Bisogna tener conto, inoltre, di un ipotetico sisma come quello che si è verificato nel Centro Italia il 29 ottobre scorso. Nel caso in cui, infatti, dovesse verificarsi un evento del genere, “pure le stesse macchine dei soccorsi non sarebbero pronte. La risposta, purtroppo, è categorica. Rischiamo un default del soccorso, qui in Sicilia”.
La nostra terra è stata definita ad alto rischio ambientale, sismico e vulcanico: l’attuale situazione di carenza di mezzi, e specialmente di personale, in una città come Catania che è la terza per numero di interventi pro capite in Italia, non passa inosservata.

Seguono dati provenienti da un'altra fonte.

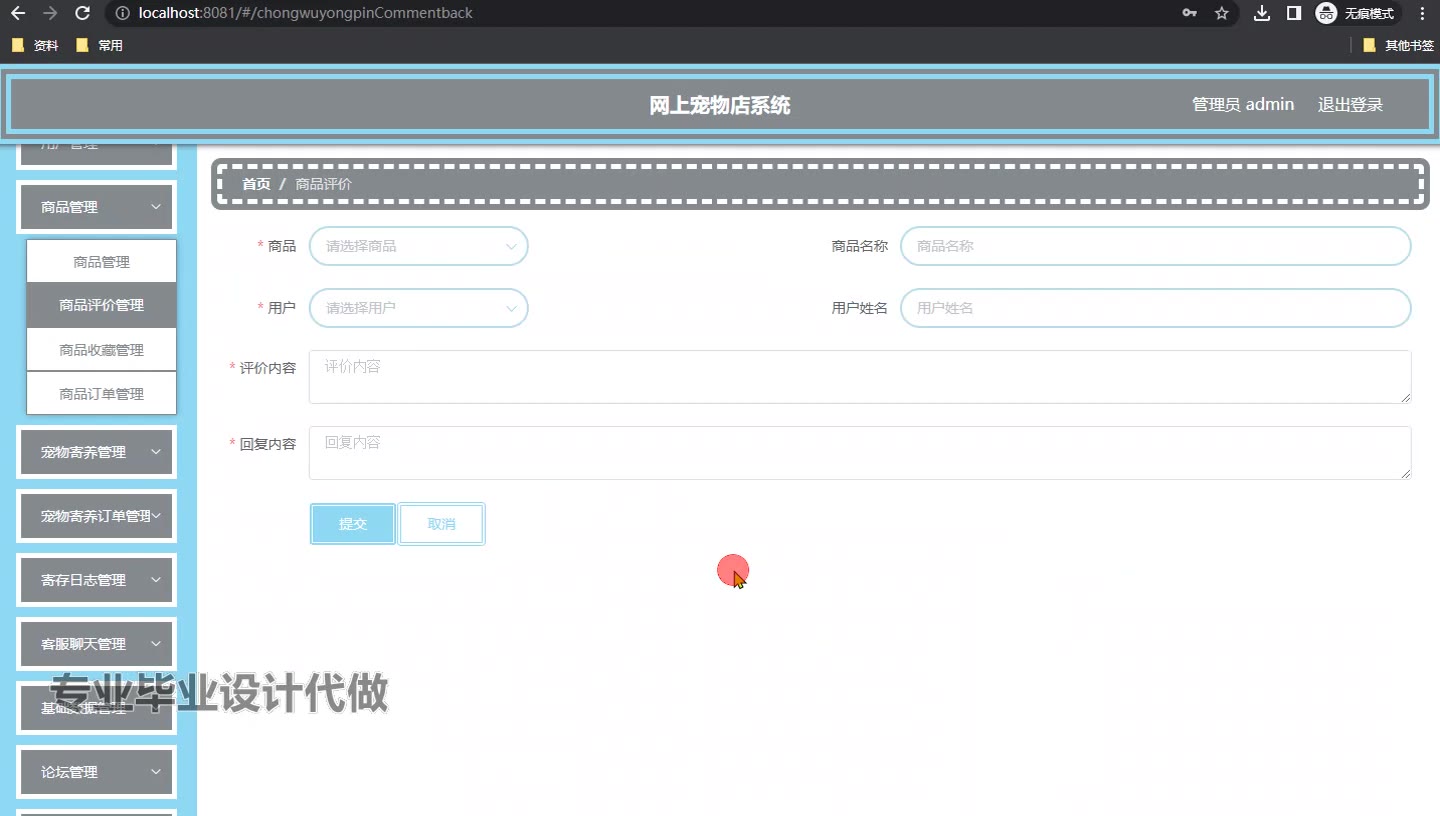Screen dimensions: 1440x816
Task: Select 商品收藏管理 in sidebar
Action: pyautogui.click(x=101, y=350)
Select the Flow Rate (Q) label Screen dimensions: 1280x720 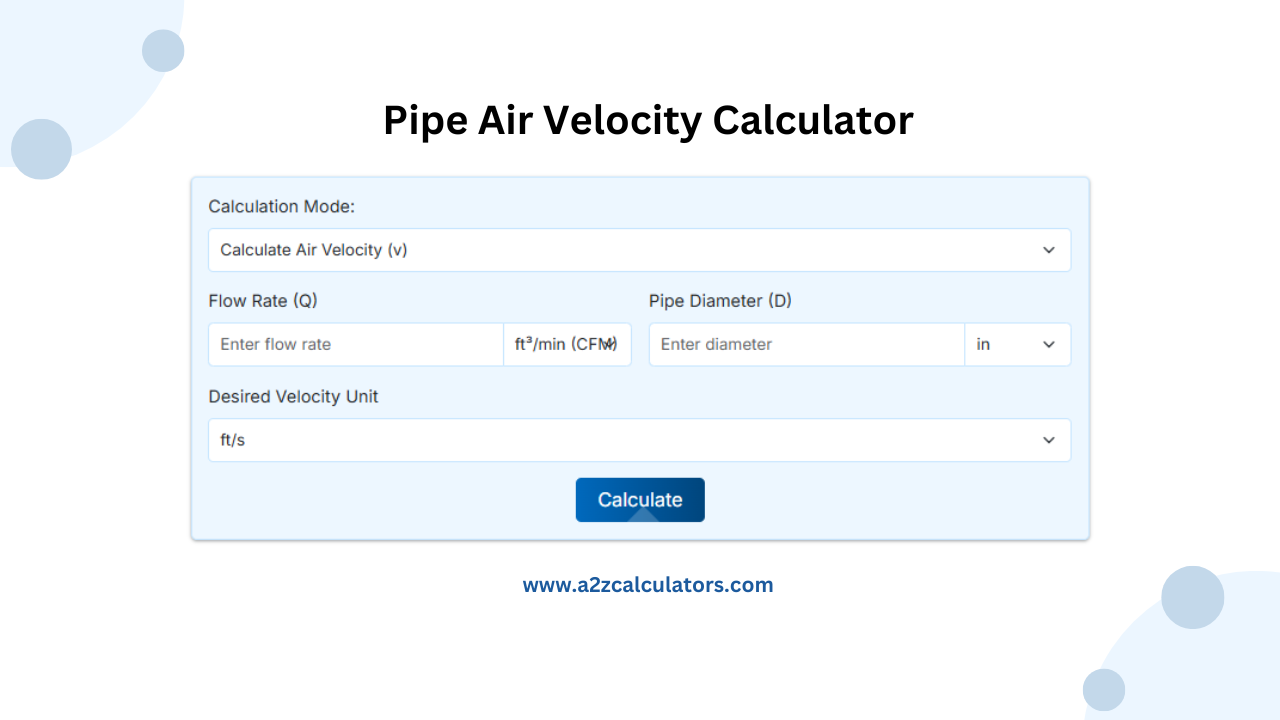[x=263, y=300]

Catania, tra l’altro, è molto complessa a livello di insediamenti industriali di terziario avanzato e anche per la presenza del terzo aeroporto più trafficato d’Italia, l’aeroscalo di “Fontanarossa“. Messa in ballo anche la metro: “La sua apertura – commentano dal sindacato – ha messo in evidenza i nostri limiti gestionali, poiché in caso di ipotetico intervento, non sappiamo nemmeno come doverci muovere!”.
“La verità è che siamo i precari del soccorso, quando invece dovremmo essere noi i primi ad aiutare i cittadini. Ci viene limitato anche l’ingresso in aeroporto, ai soccorritori addirittura il divieto di entrare. Non bisogna sottovalutare tutti questi fattori” concludono.
Chiudendo da dove si è partiti, lo standard europeo prevede ben altri numeri. La domanda è: quanto è necessaria una calamità naturale per rendersi conto della situazione?